The survivors are rebuilding after the Whisperer attack, and Rick finds out Eugene has been communicating via radio to a woman in Ohio. He decides to send a group to go meet with this woman and her group and see if they can forge some mutual bonds of interest. Michonne offers to go, and even though Rick doesn't want her to, she does anyway. He's still pretty torn up about Andrea dying, and lets Negan go, much to Maggie's horror. Carl returns to the hillside camp to help them rebuild and Lydia is jealous of his relationship with Sophia. Uh oh. I see trouble brewing there. Michonne and her group find a girl named Princess living on her own on their way to Ohio and let her tag along, she seems like a character. Wondering how long she'll survive.

Monday, April 9, 2018

The Listener; Dear Fahrenheit 451

I was pleasantly surprised at how good "The Listener" by Robert McCammon was. I've never read anything by him before, and I was expecting a decent horror story, but it was much more than that. It takes place in the 1930s, during the Depression. A con artist, known as Pearly, and a woman he hooked up with, Ginger, decide to kidnap a couple of kids and squeeze their wealthy businessman father for a hefty ransom. What they didn't count on was the daughter, Nilla, being a "listener": Nilla can hear and talk telepathically to others who share the same gift (or curse, depending on how you feel about it). Nilla talks to Curtis, a young, hardworking black man. When Nilla and her brother Jack are kidnapped by Pearly, Ginger, and her nephew Donnie, Nilla sends Curtis a distress signal. He receives it and promises to help her, but he's in the unenviable position of trying to first of all, get an audience with a powerful white man, and secondly convince him he's not a lunatic. Like I said, it was really, really good and suspenseful, the characters were very well written. Great read, I might have to check out more of his work


In the Library world, whenever a librarian gets a book published (spoiler alert: most of us are frustrated writers who never get published) the rest of us all squee and go "You have to read this book!

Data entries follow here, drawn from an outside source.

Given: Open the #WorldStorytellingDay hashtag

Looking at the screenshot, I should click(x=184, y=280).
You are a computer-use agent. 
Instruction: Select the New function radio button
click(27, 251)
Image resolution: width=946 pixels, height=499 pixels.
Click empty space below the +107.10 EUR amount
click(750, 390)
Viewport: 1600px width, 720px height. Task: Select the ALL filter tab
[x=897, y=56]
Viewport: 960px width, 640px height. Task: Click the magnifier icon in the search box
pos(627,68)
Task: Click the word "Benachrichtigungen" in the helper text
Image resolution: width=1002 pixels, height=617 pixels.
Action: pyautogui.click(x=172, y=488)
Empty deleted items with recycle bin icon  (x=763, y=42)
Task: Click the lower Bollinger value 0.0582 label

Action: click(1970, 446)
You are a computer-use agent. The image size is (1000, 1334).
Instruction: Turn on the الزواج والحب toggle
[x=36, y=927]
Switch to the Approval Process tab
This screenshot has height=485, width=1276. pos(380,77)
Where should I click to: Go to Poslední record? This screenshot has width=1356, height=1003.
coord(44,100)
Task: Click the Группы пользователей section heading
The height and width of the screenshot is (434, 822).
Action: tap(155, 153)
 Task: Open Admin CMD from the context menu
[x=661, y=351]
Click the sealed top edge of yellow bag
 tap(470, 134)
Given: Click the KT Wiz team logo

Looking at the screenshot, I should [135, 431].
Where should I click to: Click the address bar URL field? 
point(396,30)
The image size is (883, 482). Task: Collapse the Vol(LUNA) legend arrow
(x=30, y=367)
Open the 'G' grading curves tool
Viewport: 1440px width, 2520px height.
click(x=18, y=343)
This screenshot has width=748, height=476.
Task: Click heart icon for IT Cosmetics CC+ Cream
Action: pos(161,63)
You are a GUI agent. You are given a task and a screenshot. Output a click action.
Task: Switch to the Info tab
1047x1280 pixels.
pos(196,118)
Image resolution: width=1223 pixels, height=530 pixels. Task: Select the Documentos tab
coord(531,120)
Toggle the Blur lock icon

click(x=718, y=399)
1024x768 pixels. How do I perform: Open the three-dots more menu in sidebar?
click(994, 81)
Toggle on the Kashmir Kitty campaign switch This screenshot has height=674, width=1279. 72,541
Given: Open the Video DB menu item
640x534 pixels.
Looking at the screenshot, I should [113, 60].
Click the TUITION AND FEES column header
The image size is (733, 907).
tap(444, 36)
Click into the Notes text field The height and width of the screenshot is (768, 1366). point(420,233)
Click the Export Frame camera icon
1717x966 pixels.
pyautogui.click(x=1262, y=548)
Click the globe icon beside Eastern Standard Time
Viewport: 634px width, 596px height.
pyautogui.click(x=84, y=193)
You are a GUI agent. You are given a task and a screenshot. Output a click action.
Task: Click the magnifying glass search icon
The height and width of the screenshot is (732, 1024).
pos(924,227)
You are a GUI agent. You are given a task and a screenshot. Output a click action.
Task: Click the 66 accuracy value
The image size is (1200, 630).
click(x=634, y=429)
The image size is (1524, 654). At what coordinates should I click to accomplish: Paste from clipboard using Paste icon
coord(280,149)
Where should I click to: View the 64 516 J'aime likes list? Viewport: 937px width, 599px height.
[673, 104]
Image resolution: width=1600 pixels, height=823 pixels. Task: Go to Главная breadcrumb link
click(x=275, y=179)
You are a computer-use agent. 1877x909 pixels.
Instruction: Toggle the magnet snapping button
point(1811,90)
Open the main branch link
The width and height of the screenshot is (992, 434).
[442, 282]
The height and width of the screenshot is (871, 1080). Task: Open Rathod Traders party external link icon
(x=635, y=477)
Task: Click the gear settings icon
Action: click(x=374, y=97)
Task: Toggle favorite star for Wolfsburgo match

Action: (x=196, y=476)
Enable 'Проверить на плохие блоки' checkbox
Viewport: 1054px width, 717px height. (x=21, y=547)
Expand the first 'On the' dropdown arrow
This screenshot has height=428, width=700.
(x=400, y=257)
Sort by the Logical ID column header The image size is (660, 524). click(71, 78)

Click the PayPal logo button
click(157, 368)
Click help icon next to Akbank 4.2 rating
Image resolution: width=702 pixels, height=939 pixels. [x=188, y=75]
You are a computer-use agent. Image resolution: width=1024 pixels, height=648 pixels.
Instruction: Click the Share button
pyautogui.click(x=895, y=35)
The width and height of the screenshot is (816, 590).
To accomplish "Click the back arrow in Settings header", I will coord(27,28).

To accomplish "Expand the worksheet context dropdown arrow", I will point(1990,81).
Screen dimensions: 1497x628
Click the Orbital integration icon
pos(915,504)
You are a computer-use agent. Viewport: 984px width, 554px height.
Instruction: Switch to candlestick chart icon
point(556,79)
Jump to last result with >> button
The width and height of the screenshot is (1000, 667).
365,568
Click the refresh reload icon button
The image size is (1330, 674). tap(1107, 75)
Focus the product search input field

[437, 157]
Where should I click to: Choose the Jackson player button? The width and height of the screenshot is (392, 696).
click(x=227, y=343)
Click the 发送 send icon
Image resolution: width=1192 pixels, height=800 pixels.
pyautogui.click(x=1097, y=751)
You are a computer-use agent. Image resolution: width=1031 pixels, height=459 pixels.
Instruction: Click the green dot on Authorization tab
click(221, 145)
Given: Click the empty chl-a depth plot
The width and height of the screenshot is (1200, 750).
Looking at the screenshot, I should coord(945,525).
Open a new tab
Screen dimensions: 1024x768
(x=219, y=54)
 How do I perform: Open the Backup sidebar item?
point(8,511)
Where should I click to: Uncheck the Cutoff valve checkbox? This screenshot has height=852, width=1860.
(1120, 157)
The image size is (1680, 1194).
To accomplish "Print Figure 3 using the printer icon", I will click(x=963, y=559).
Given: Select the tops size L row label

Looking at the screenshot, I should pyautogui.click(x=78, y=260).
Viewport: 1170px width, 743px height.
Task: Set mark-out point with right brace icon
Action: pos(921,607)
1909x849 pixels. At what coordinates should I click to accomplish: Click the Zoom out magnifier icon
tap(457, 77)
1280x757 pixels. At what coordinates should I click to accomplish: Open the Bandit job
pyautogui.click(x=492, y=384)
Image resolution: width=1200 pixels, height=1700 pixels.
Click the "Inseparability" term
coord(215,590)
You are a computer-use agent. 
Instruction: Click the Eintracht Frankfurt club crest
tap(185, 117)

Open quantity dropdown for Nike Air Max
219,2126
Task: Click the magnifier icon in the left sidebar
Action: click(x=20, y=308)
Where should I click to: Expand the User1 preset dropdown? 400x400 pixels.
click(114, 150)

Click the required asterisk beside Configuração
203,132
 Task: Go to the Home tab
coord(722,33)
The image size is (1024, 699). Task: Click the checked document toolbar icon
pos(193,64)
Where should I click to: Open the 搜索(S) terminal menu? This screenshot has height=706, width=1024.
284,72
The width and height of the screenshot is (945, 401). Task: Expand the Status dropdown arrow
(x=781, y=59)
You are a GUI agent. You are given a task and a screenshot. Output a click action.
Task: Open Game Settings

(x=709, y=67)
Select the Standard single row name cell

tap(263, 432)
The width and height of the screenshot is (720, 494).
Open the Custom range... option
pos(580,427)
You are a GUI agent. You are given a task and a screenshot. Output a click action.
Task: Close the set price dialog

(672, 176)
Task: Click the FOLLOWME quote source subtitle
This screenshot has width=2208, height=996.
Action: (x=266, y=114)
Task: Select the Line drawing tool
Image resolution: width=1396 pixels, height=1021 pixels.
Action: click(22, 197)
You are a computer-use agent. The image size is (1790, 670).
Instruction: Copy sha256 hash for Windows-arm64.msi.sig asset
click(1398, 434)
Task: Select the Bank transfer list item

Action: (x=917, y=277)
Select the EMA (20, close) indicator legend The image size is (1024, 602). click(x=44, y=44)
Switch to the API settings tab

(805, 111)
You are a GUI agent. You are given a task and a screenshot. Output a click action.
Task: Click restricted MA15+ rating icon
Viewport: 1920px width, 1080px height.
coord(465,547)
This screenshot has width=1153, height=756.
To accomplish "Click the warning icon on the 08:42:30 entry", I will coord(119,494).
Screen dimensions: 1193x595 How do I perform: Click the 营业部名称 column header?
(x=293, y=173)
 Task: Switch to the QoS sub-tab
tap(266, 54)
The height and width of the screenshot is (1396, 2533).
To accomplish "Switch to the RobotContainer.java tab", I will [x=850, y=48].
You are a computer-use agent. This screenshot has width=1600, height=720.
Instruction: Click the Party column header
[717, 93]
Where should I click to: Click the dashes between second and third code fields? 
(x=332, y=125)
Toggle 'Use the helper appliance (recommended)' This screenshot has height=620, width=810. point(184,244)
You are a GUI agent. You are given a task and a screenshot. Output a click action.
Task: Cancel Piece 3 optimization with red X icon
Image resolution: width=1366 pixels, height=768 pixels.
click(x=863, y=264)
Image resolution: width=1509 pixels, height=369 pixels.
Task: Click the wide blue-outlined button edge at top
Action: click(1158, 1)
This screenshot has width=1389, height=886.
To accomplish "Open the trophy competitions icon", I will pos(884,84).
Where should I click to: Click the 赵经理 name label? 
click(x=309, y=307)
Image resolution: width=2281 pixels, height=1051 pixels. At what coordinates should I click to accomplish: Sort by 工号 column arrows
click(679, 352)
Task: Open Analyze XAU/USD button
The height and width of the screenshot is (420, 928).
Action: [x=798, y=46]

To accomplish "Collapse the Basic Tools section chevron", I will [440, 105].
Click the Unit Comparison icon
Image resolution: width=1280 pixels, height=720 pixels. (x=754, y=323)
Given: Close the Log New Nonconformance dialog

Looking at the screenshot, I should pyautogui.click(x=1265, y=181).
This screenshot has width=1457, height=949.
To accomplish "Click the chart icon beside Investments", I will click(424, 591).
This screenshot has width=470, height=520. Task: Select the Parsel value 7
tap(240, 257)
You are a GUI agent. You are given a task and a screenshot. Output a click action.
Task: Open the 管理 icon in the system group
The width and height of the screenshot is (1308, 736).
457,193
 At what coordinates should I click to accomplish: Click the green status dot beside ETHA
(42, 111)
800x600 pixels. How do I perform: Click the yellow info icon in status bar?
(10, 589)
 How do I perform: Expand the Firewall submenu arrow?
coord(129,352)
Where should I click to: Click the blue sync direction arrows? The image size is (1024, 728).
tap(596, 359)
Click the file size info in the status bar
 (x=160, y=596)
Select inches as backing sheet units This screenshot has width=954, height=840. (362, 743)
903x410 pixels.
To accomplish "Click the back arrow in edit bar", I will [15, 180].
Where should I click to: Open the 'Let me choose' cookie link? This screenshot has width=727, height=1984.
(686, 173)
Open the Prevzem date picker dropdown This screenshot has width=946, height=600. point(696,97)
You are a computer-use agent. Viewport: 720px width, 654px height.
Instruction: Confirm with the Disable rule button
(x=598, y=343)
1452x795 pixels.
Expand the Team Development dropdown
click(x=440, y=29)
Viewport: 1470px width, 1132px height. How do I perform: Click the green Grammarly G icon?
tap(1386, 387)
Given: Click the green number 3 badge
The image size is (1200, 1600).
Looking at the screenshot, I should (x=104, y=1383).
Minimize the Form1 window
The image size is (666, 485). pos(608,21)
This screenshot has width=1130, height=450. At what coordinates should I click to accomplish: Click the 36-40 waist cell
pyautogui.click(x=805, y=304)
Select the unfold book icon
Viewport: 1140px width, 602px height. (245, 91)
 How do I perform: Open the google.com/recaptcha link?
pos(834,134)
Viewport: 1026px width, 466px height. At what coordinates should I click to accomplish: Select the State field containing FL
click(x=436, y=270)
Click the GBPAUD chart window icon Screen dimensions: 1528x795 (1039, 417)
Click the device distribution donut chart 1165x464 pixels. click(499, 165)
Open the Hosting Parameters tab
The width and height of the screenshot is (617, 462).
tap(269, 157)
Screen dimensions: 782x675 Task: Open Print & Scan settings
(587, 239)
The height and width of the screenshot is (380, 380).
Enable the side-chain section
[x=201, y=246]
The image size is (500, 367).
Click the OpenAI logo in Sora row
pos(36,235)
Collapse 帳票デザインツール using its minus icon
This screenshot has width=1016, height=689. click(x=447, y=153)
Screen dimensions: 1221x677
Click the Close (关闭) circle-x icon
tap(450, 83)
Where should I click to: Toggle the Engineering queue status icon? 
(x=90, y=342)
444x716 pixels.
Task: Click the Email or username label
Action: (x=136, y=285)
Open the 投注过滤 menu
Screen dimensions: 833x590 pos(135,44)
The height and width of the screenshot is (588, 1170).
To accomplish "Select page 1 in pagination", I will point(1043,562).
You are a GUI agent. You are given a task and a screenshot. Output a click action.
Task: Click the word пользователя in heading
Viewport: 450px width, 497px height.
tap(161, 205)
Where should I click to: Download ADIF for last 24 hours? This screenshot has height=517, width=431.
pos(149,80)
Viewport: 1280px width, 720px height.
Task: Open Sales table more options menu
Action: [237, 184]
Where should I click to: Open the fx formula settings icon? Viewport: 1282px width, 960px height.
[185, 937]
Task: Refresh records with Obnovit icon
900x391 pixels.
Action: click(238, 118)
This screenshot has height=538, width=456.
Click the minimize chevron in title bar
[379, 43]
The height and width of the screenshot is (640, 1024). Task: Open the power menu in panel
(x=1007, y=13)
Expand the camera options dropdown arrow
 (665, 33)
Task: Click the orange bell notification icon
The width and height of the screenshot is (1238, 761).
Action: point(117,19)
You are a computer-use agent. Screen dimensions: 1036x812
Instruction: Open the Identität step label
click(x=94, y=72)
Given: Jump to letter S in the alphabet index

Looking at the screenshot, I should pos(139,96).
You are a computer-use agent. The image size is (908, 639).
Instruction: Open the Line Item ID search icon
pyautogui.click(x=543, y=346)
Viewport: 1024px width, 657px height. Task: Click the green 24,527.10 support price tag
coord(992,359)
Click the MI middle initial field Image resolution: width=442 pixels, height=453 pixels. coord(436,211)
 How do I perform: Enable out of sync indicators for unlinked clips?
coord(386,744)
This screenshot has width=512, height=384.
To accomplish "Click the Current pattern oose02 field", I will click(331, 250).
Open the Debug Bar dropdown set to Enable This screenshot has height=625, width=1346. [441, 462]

A LIBRARIAN wrote it!".
This is what happened with Annie Spence's book, "Dear Fahrenheit 451". The first half was love (or break up letters) to books she's read and liked or disliked, the second half was more suggestions for reading. It was a super quick read, and while it wasn't bad...I hate to criticize a fellow librarian. But for me, her tone was just too casual and familiar. It grated on me, her little cutesy phrases and way of talking. And then with the "Virgin Suicides" by Jeffrey Eugendies. It's, apparently, her favorite book of all time. Great. I've read it, it's a good book, I enjoyed it. But she literally mentions it 1,000,000 times. I imagine it's how I would be, if I were writing a book about books *I* liked. It would be "Sound and the Fury" every other page and everyone would be rolling their eyes. I probably wouldn't have bothered with it, if it hadn't been written by a librarian, but that being said it wasn't terrible. Just not my cup of tea.

Tuesday, April 3, 2018

I'll Be Gone in the Dark

So many books exist about certain unsolved crimes: the Zodiac, the Black Dahlia, Jack the Ripper. Michelle McNamara was obsessed with another criminal who isn't nearly as well known, although he committed more than 50 rapes and murdered twelve people in California during the 1970s and 80s. McNamara unfortunately passed away almost two years ago, leaving her book unfinished, but what she had put together was quite good. It's a shame she died, I would have enjoyed reading more of her writing. The case is still unsolved, and the killer, if he is still alive, would be an old man by now. It would still be nice to know who did it. He has a very unusual DNA type, but it seems unlikely that any new suspect would be found to test at this late date. Detectives, both professional and armchair, are still hunting for him, so we'll see. As far as true crimes books go, though, this one is definitely a winner.